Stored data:

====

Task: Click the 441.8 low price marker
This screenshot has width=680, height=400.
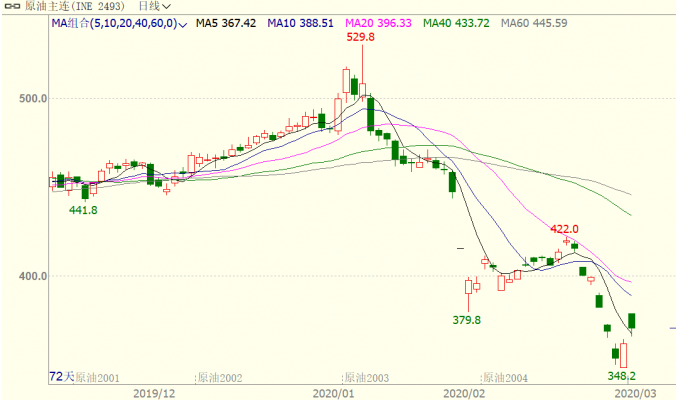Action: 83,210
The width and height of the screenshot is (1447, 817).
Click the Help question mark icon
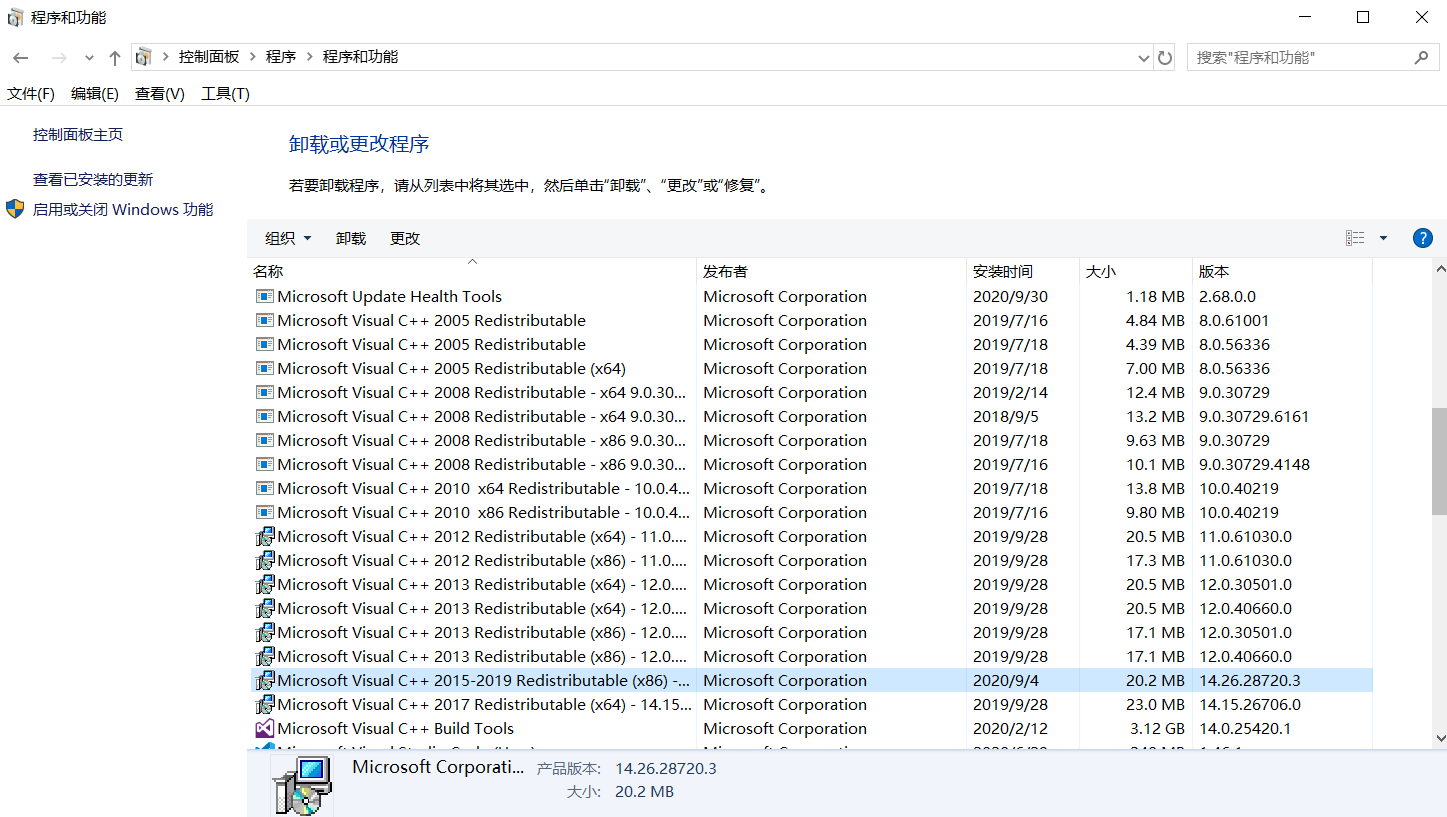pyautogui.click(x=1423, y=238)
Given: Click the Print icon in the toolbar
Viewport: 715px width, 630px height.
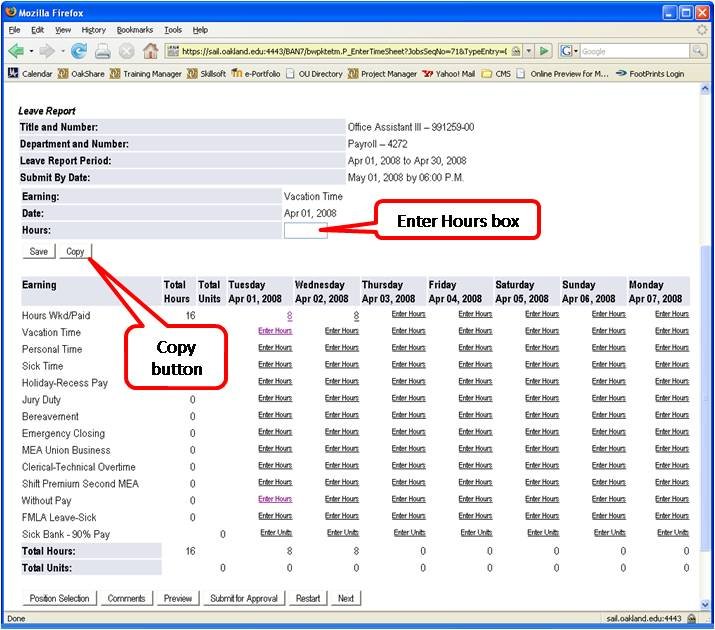Looking at the screenshot, I should click(x=103, y=51).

====

Give back the entries verbatim. Do not include any picture.

Task: Click the 441.8 low price marker
This screenshot has width=680, height=400.
Action: 83,210
The width and height of the screenshot is (1447, 817).
Click the Help question mark icon
pyautogui.click(x=1423, y=238)
Given: Click the Print icon in the toolbar
Viewport: 715px width, 630px height.
Looking at the screenshot, I should click(x=103, y=51).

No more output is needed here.